→ DATA EXCERPTS:
··········

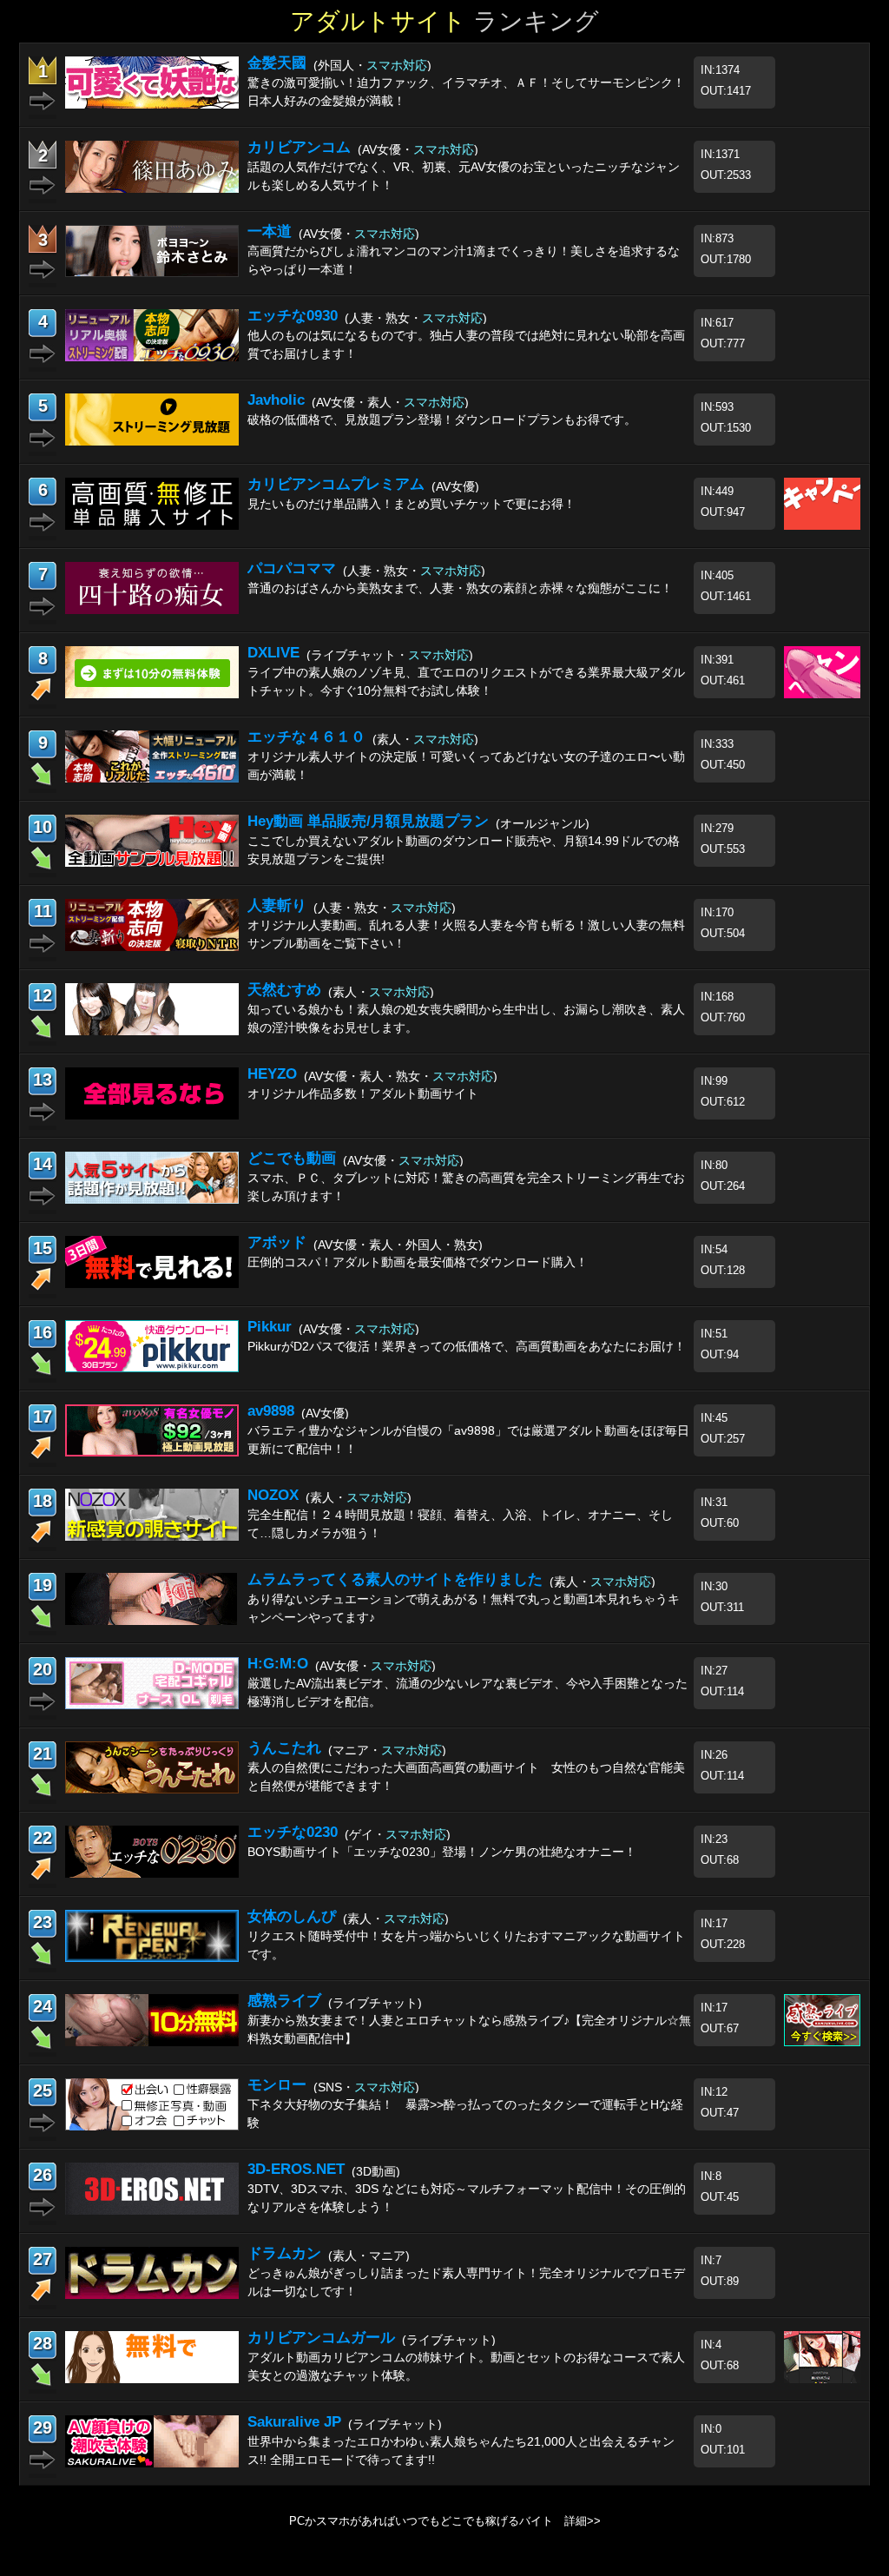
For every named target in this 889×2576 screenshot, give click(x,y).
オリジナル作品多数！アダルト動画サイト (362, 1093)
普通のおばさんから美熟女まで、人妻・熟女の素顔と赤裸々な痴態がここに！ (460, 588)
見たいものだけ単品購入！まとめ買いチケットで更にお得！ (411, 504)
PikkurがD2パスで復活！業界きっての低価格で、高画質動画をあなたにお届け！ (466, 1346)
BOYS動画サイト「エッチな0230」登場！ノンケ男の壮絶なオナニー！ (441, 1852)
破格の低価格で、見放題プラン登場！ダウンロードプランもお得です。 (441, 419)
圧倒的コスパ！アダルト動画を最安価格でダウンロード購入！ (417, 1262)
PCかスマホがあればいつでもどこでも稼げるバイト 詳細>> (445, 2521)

··········

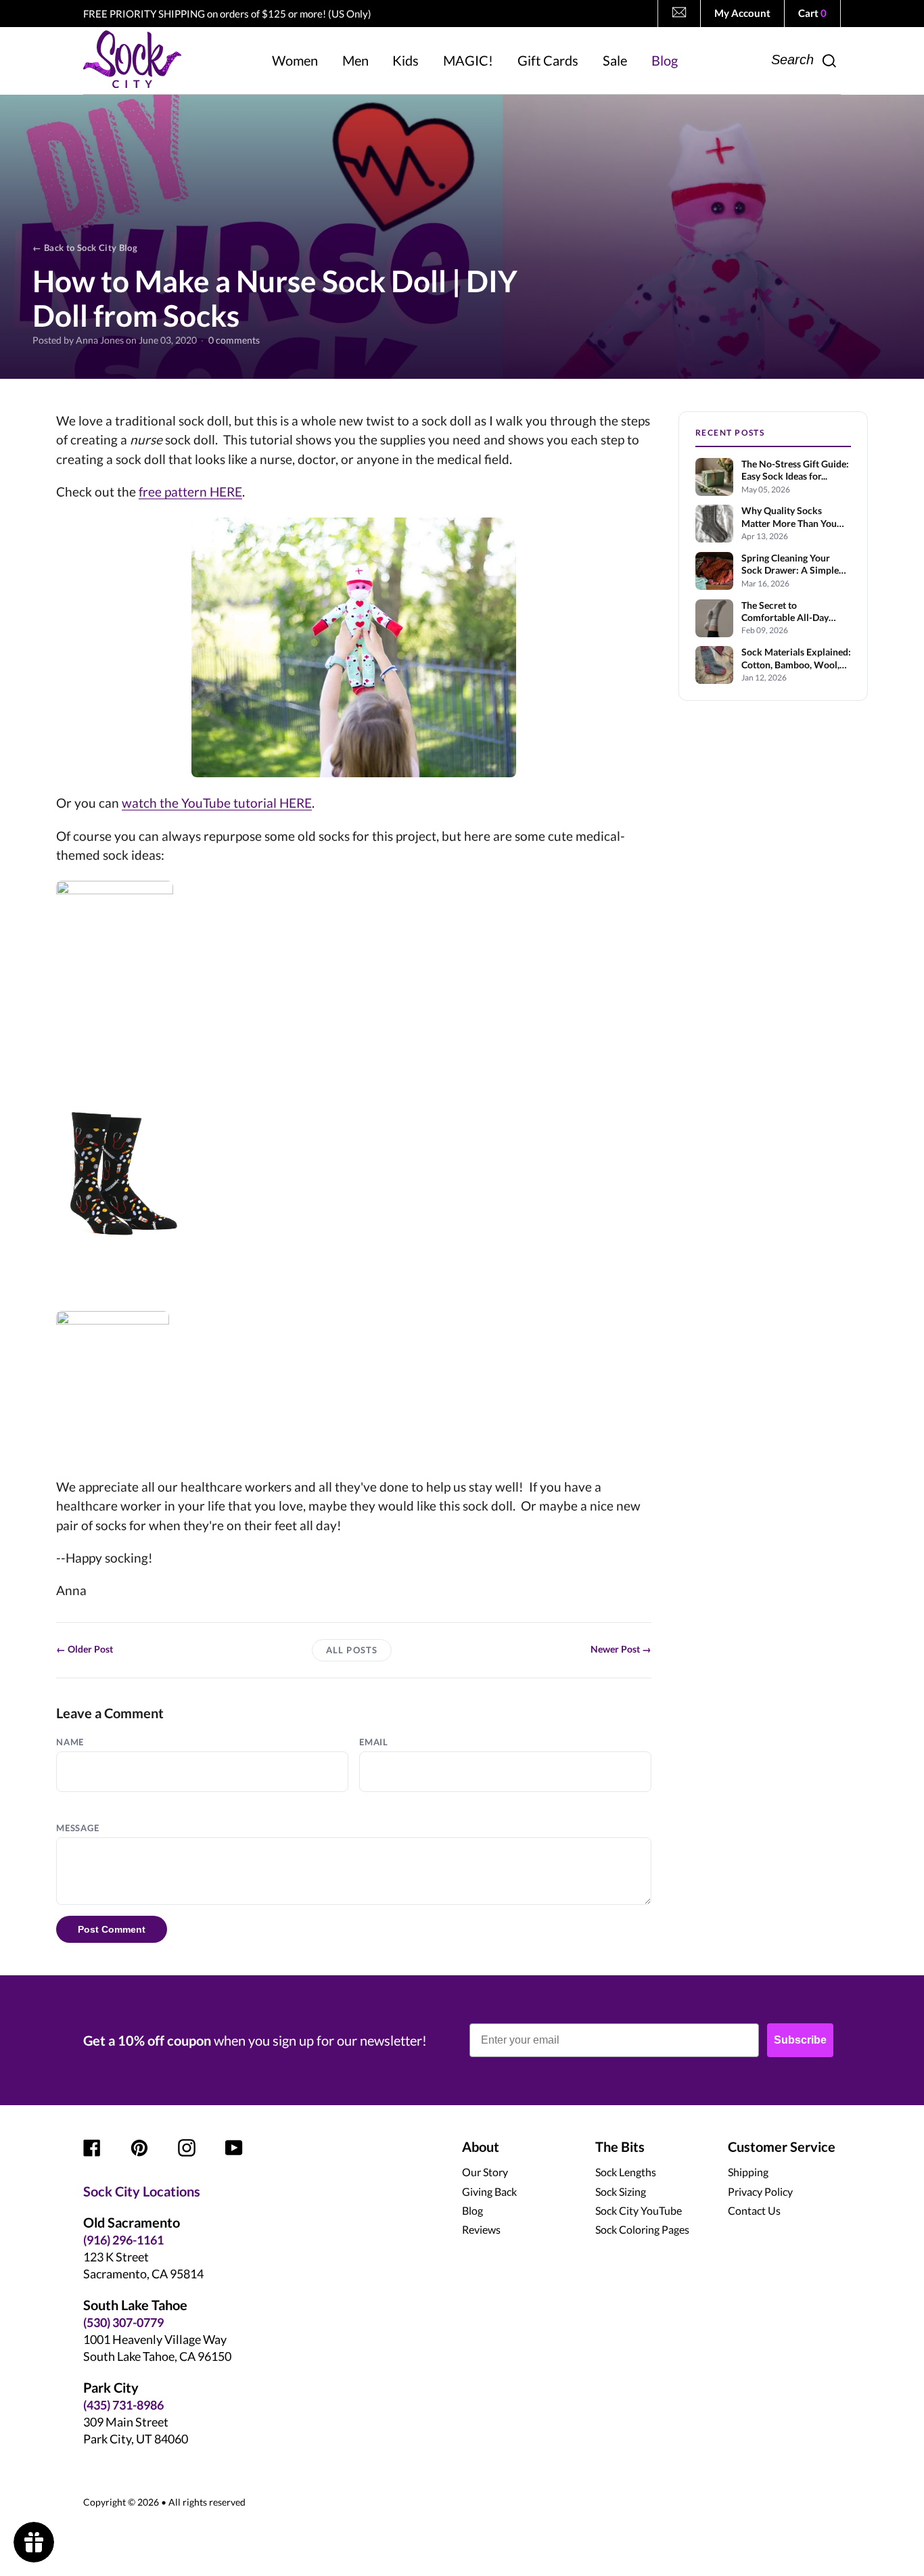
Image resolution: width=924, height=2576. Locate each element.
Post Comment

··········

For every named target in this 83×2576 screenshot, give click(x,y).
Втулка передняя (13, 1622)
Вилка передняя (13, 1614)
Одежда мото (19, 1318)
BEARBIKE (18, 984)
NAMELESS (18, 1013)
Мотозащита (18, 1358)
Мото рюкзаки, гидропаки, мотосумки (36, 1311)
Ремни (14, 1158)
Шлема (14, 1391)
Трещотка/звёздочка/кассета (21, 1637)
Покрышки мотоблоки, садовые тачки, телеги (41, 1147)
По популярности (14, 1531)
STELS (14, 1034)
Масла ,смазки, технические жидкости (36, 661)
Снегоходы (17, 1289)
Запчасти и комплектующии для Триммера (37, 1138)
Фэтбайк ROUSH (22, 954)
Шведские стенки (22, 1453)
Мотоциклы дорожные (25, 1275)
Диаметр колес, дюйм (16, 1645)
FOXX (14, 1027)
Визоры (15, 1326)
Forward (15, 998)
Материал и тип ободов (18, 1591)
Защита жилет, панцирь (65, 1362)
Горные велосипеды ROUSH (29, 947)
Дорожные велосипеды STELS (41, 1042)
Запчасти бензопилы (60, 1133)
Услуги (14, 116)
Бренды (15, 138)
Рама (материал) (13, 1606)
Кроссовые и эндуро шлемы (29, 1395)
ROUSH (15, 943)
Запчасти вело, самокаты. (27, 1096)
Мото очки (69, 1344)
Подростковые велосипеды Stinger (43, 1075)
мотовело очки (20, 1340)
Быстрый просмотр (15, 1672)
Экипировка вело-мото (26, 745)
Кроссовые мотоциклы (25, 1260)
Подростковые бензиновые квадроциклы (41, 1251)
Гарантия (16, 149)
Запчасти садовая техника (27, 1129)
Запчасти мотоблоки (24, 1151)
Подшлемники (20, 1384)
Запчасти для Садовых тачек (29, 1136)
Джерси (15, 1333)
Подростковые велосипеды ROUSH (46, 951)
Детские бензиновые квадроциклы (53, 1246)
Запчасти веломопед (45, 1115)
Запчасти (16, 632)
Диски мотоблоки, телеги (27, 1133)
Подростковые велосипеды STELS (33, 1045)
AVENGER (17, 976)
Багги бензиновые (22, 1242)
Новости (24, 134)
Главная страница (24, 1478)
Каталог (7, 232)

··········

→ WHAT YOU NEED TO DO: From the data above, return every line from the line that has "мотовело очки (20, 1340)" up to and including the line that has "Каталог (7, 232)", exactly.

→ RESULT OF THE TASK:
мотовело очки (20, 1340)
Быстрый просмотр (15, 1672)
Экипировка вело-мото (26, 745)
Кроссовые мотоциклы (25, 1260)
Подростковые бензиновые квадроциклы (41, 1251)
Гарантия (16, 149)
Запчасти садовая техника (27, 1129)
Запчасти мотоблоки (24, 1151)
Подшлемники (20, 1384)
Запчасти для Садовых тачек (29, 1136)
Джерси (15, 1333)
Подростковые велосипеды ROUSH (46, 951)
Детские бензиновые квадроциклы (53, 1246)
Запчасти веломопед (45, 1115)
Запчасти (16, 632)
Диски мотоблоки, телеги (27, 1133)
Подростковые велосипеды STELS (33, 1045)
AVENGER (17, 976)
Багги бензиновые (22, 1242)
Новости (24, 134)
Главная страница (24, 1478)
Каталог (7, 232)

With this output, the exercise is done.